→ PROBLEM TO WORK ON
Reproduce the passage on the Cauchy integral between "Consider the Cauchy" and "theorem to conclude.", inclusive.

→ PASSAGE SHOWN
=-=-=-=-=

Consider the Cauchy integral of the function $f\in L^2(\mathbb{R})$, that is, $F(z)=\frac{1}{2\pi i}\int^{\infty}_{-\infty}\frac{f(t)}{t-z}dt$
Could someone help me establish this or give me a hint? Thanks a lot.
Everything but point 2 is chasing definitions: For the first, write the difference quotient $$ \dfrac{F(z)-F(z_0)}{z-z_0}= \dfrac{1}{2\pi i}\int_{-\infty}^\infty \dfrac{f(t)}{z-z_0}\left( \dfrac{1}{t-z}- \dfrac{1}{t-z_0}\right)\, dt, $$ and the quantity in parentheses is controlled by $$ \dfrac{|z_0-z|}{|z-t||z_0-t|} \lesssim_{z_0} \dfrac{|z-z_0|}{1+t^2}, $$ since $z_0$ is fixed and $z,z_0$ are both in the upper half space. Now apply the dominated convergence theorem to conclude.

=-=-=-=-=

→ EXTRACTED RECORDS

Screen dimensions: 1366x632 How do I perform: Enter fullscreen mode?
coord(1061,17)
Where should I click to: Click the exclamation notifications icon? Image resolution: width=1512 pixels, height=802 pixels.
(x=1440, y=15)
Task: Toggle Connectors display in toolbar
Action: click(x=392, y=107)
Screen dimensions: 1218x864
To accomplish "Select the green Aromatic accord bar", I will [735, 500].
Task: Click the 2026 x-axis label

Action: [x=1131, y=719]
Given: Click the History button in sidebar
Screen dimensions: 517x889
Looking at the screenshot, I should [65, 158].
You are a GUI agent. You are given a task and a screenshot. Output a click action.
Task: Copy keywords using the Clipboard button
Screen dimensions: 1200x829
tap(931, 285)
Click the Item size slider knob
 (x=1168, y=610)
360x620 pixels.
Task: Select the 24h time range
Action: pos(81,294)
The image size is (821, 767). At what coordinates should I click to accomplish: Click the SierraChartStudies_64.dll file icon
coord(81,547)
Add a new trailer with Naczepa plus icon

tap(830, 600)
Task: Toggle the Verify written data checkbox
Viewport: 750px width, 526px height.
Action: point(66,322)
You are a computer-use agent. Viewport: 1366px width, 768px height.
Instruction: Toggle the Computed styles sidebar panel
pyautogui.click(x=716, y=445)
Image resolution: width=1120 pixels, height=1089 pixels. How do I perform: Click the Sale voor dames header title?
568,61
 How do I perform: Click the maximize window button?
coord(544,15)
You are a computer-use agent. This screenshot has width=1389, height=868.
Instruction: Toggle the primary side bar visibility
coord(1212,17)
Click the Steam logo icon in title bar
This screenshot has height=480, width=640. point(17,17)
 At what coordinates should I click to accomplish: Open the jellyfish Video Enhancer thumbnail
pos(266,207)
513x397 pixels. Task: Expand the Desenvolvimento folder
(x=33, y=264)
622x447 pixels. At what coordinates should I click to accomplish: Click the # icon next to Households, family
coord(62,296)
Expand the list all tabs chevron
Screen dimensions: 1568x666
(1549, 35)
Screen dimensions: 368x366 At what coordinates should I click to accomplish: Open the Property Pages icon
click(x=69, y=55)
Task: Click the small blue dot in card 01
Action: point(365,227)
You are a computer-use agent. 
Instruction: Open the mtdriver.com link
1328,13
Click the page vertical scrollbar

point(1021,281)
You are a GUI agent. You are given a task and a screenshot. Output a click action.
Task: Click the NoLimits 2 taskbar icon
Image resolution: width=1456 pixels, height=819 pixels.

=-=-=-=-=

→ FINISHED ANSWER
Consider the Cauchy integral of the function $f\in L^2(\mathbb{R})$, that is, $F(z)=\frac{1}{2\pi i}\int^{\infty}_{-\infty}\frac{f(t)}{t-z}dt$
Could someone help me establish this or give me a hint? Thanks a lot.
Everything but point 2 is chasing definitions: For the first, write the difference quotient $$ \dfrac{F(z)-F(z_0)}{z-z_0}= \dfrac{1}{2\pi i}\int_{-\infty}^\infty \dfrac{f(t)}{z-z_0}\left( \dfrac{1}{t-z}- \dfrac{1}{t-z_0}\right)\, dt, $$ and the quantity in parentheses is controlled by $$ \dfrac{|z_0-z|}{|z-t||z_0-t|} \lesssim_{z_0} \dfrac{|z-z_0|}{1+t^2}, $$ since $z_0$ is fixed and $z,z_0$ are both in the upper half space. Now apply the dominated convergence theorem to conclude.